I’m a feminist, educator and lecturer at the University of Stirling.

 I did my PhD at the St.Andrews/Stirling Philosophy Graduate Programme (SASP), where I also studied for the MLitt Philosophy. I received a BA in philosophy from University College London  (UCL) .  My PhD was funded by the Templeton project ‘Knowledge Beyond Natural Science’,  Jacobsen Studentship and  Aristotelian Society Student Bursary.  I received the 2021-2022 Analysis Studentship for a research project on Normative Risk, hosted by the University of Stirling. From 2022 to 2023, I was a postdoctoral research associate of the AHRC sponsored research project ‘Varieties of Risk’  at the University of Edinburgh. You can find my CV here.

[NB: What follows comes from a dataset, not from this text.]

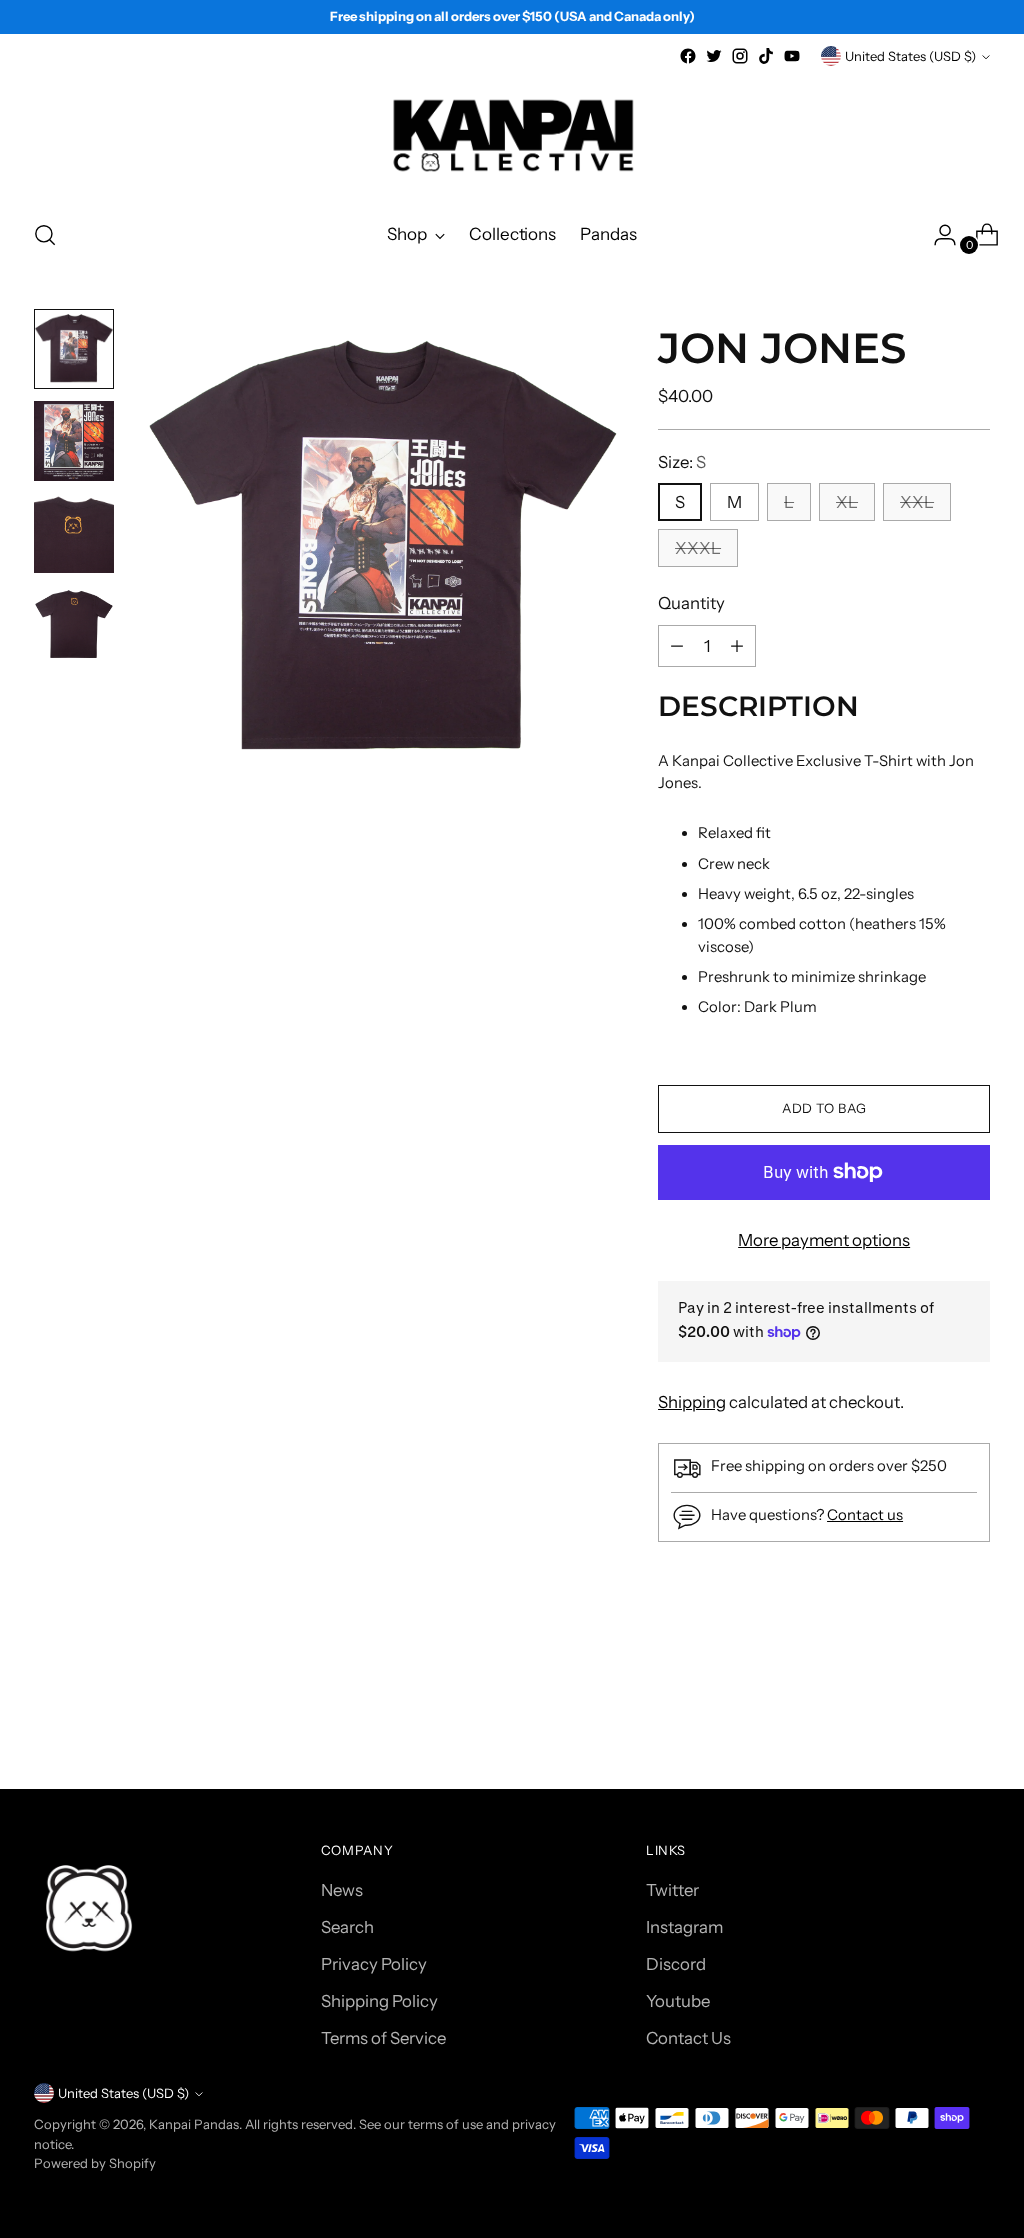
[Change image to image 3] (74, 533)
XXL (917, 502)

I work mainly in the intersection of Epistemology, Theory of Normativity and Philosophy of Mind. My current research focuses on epistemic risks in moral and political deliberation; epistemic agency; and the epistemology of political disagreement. My PhD thesis investigates the normative relation between truth and belief. Three questions arise in recent discussion. Can we explain why truth is a reason for belief? How strong is truth as a reason for belief? And in what sense can truth motivate and guide our beliefs?  I defend the truth norm of belief on a reason-based normative framework and offer novel answers to those three questions. I’m also interested in a variety of topics in philosophy, including self-knowledge and self-deception, political and feminist thought, and history of philosophy (Ancient Philosophy, Kant, Marx and Chinese Philosophy).

In my spare time I enjoy cinema, literature, hiking and photography.